The Plate designation is often misread as a consolation prize relative to Bib Gourmand or starred categories, but its actual meaning is narrower: it signals that inspectors found cooking worth attention at the standard expected for inclusion in the guide. For a single-dish street stall operating at the lowest price tier in one of Asia's most competitive food cities, that is a meaningful data point rather than a throwaway credential. It places the stall in a peer set that includes other Kowloon street-food operations recognised by the same guide cycle, all competing on consistency, technique, and the depth of a single specialisation.
Beef Offal as a Hong Kong Culinary Category
Braised beef offal — typically a mixture of tripe, tendon, lung, and intestine held in a master stock seasoned with soy, star anise, dried tangerine peel, and other aromatics , occupies a distinct position in Cantonese cooking. It is not a dish that aspires to fine-dining presentation or ingredient cost; its authority comes from time, from stocks that deepen over weeks or months, and from the accumulated technical knowledge of how to clean, prepare, and braise each cut to a texture that is yielding without becoming soft. The category has a long history in Hong Kong's working-class eating culture, and it persists not through nostalgia but because the product, when executed well, is genuinely difficult to replicate at home or at scale.
In the wider context of Asian street food earning formal critical recognition, Temple Street Beef Offal belongs to a pattern visible across the region. Hill Street Tai Hwa Pork Noodle in Singapore holds a Michelin star for a single-dish noodle format. 545 Whampoa Prawn Noodles and A Noodle Story, also in Singapore, operate within the same logic of deep single-dish specialisation rewarded by institutional recognition. 888 Hokkien Mee in George Town and Ah Boy Koay Teow Th'ng, also in Penang, extend the same principle to Malaysian hawker cooking. The critical consensus across these cases is consistent: sustained mastery of a narrow format, built over years, registers as craft regardless of price point or physical setting.
Where This Fits in Hong Kong's Price Tiers
Hong Kong's restaurant market is unusually stratified. At the leading, Italian and French fine-dining operations like 8 1/2 Otto e Mezzo Bombana and Caprice operate at the $$$$ tier, competing against international fine-dining benchmarks. A tier below, places like Feuille and Neighborhood serve modern European menus at $$$ and $$ respectively.
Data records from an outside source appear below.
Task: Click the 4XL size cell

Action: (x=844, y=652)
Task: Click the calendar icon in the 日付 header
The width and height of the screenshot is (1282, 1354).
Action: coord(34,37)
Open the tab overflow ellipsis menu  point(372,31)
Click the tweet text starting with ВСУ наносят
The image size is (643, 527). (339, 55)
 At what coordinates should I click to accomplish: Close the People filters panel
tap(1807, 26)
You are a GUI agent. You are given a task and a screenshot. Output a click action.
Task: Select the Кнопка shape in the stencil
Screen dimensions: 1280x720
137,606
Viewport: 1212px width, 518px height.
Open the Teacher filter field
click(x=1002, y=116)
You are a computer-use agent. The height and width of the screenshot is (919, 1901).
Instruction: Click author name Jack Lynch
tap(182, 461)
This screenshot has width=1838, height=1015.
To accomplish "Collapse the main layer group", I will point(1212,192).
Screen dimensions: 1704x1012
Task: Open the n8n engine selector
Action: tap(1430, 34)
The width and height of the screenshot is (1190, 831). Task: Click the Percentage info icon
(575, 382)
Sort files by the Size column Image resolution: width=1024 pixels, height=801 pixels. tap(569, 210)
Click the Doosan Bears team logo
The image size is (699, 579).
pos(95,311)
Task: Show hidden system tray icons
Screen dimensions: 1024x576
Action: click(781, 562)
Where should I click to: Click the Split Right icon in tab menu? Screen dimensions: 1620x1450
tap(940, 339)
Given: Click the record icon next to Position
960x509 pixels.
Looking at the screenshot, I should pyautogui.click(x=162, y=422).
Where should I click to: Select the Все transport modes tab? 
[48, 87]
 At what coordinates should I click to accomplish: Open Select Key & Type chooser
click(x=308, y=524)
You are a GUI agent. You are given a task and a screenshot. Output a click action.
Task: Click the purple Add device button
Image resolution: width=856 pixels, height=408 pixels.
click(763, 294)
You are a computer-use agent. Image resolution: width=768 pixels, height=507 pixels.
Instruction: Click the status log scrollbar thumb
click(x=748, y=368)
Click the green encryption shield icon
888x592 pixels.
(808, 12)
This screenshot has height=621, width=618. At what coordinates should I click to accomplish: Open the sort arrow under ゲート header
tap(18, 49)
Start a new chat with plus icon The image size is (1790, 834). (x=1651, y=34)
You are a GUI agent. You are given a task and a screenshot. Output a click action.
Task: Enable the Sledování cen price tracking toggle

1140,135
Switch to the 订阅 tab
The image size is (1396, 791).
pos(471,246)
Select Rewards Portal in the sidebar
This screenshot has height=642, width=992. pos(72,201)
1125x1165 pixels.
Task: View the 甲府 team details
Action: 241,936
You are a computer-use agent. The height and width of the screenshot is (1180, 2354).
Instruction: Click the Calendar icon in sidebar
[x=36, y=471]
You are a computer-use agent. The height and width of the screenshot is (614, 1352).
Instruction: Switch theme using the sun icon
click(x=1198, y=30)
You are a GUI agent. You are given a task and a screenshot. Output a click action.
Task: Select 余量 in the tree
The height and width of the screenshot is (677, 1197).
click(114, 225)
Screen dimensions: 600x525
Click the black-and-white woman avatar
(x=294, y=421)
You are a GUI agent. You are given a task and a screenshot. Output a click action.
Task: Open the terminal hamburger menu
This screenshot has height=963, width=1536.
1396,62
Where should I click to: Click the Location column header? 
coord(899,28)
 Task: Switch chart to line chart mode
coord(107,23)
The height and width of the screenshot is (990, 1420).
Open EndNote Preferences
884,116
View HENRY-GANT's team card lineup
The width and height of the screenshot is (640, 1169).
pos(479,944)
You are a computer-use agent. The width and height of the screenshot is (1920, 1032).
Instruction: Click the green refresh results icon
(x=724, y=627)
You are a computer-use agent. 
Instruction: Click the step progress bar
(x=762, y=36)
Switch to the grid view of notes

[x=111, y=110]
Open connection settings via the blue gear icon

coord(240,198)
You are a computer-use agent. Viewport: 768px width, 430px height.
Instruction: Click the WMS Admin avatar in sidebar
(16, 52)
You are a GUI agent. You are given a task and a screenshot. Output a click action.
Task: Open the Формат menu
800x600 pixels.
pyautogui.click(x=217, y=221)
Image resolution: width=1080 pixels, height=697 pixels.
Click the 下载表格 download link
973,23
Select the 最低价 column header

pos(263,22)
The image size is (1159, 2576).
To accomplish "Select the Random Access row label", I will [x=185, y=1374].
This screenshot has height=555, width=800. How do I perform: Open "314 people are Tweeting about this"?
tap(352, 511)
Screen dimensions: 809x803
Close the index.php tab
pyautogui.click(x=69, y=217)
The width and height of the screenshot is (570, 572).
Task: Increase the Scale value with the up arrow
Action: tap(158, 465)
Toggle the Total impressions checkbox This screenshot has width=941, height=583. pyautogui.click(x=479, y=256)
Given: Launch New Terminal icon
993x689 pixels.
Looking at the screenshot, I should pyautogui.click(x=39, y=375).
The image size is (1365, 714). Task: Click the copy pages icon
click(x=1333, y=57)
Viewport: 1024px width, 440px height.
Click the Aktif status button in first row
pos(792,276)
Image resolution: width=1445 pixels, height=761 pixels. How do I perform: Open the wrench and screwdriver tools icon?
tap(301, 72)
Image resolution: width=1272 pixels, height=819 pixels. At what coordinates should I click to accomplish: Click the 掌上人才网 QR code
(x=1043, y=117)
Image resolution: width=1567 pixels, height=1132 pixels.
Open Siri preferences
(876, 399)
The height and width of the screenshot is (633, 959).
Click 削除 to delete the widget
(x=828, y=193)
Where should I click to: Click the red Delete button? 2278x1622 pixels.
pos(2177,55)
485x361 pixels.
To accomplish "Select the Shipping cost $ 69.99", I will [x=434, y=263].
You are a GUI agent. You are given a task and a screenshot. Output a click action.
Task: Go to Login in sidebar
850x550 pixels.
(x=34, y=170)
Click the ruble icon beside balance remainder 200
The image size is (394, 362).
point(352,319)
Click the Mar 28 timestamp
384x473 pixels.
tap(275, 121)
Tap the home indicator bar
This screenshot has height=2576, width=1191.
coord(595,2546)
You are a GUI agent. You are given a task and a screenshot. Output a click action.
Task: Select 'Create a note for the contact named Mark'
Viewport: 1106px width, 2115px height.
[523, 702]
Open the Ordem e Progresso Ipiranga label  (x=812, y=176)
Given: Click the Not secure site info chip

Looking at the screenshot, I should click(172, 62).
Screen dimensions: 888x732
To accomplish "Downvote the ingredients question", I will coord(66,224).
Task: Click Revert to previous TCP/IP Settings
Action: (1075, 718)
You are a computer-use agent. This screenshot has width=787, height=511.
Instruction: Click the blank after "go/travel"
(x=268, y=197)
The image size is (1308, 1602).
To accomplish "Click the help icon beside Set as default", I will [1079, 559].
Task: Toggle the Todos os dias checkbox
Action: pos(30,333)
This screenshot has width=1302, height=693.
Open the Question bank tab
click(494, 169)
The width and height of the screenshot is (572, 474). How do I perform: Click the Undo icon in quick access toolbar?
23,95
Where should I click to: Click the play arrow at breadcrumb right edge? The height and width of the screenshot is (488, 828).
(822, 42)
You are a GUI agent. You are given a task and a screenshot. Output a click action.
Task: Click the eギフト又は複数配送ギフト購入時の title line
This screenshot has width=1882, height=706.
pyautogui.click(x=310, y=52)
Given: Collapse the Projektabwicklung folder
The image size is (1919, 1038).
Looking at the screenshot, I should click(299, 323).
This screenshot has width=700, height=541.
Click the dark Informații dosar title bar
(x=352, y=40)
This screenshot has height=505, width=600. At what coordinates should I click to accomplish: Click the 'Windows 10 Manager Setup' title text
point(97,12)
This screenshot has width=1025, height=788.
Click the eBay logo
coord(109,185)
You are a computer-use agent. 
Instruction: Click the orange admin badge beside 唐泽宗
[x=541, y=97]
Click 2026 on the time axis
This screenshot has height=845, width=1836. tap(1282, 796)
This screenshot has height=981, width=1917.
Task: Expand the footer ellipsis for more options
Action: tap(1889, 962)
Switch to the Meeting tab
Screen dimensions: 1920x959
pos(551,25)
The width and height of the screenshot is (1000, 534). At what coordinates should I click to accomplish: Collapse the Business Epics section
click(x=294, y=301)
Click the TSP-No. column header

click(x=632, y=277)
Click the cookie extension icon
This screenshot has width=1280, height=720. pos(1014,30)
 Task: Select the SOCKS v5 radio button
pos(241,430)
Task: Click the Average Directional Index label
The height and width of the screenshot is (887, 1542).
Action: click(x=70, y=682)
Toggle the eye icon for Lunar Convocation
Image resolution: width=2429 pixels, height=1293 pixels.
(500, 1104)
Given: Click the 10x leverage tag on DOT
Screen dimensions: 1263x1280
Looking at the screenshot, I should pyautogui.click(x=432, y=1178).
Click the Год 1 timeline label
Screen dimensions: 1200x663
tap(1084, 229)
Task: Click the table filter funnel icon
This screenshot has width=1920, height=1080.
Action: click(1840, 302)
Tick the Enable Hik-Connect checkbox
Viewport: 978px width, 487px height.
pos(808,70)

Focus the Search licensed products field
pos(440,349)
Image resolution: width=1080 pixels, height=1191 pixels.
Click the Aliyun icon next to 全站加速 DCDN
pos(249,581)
Temple Street Beef Offal operates at $, the floor of the market, where the competitive dynamic is entirely different: the question is not wine list depth or service choreography but whether the cooking can hold up to scrutiny over thousands of repeat visits from a local customer base that knows exactly what a properly braised tendon should taste like.
That the stall carries a Google rating of 3.9 across 224 reviews is worth contextualising rather than dismissing. Street-food stalls in Kowloon attract a broader and more demanding local audience than tourist-facing restaurants, and ratings in this segment tend to compress toward the middle of the scale. The Michelin Plate, awarded by inspectors with a specific brief to evaluate cooking quality independent of setting, carries more weight here than aggregate consumer scores.
For visitors building an itinerary around Hong Kong's street-food register, the neighbourhood context matters. Yau Ma Tei is one of the few districts in Kowloon where the density of old-school eating options , congee shops, noodle stalls, tofu purveyors , remains high enough to support a proper eating circuit. Wing Sing Lane sits within walking distance of other street-level operations that have sustained quality over time. If this category of eating is the reason for the visit, the area rewards a longer stay rather than a targeted single-stall visit.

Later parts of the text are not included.